Material provided >>
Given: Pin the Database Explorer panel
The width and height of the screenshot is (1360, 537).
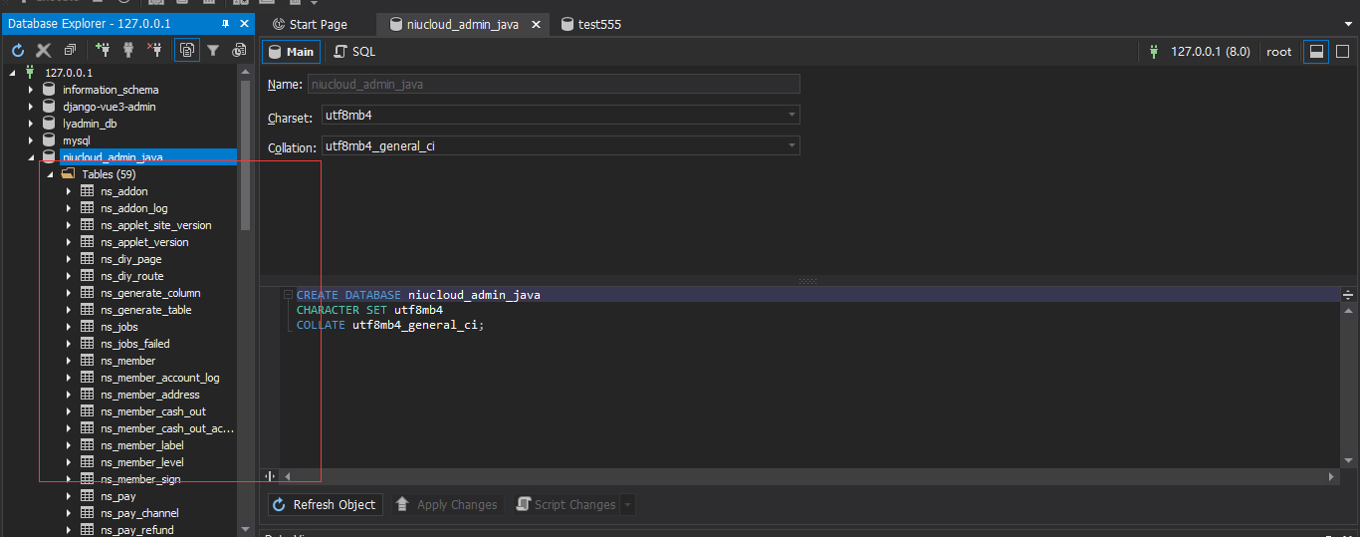Looking at the screenshot, I should click(226, 23).
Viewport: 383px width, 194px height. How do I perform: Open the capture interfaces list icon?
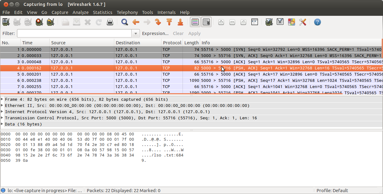pos(6,22)
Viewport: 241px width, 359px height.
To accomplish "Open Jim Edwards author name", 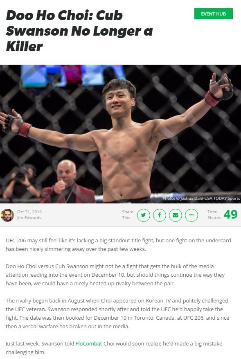I will coord(29,217).
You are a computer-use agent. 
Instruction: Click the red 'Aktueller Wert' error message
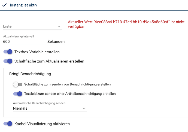[126, 24]
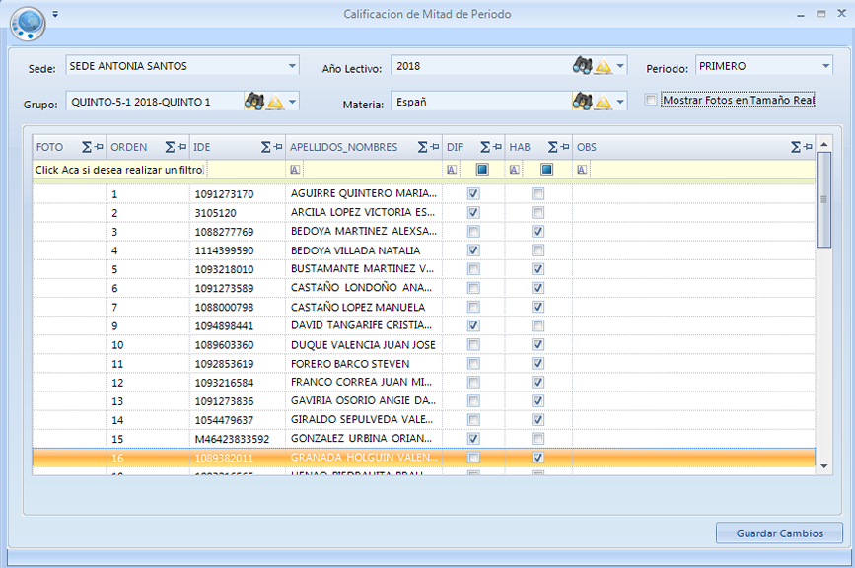Screen dimensions: 855x568
Task: Toggle DIF checkbox for FORERO BARCO STEVEN
Action: (x=474, y=364)
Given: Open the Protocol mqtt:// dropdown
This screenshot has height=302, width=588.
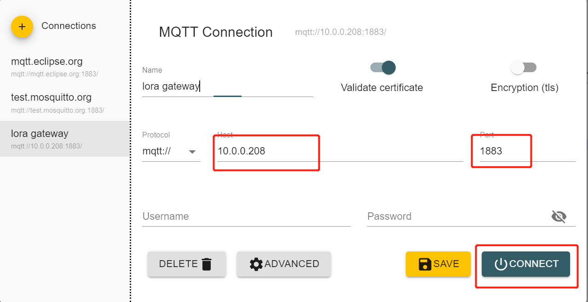Looking at the screenshot, I should click(171, 151).
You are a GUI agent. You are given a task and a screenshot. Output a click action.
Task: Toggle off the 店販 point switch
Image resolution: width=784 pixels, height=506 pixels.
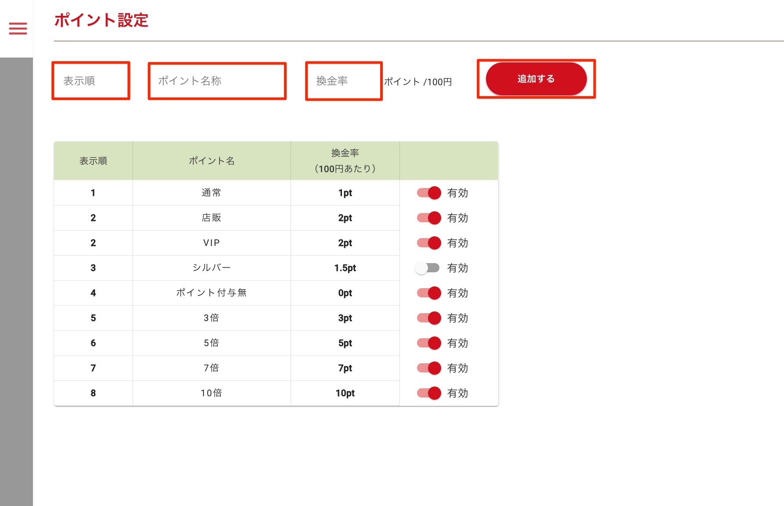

Problem >>
Every line from the one containing "This screenshot has height=302, width=588." through the end of the records is to be returned exactly, and those lines alone; pictures are dropped.

Answer to the exercise >>
This screenshot has height=302, width=588.
Looking at the screenshot, I should click(171, 151).
You are a GUI agent. You are given a task and a screenshot. Output a click action.
Task: Toggle off the 店販 point switch
Image resolution: width=784 pixels, height=506 pixels.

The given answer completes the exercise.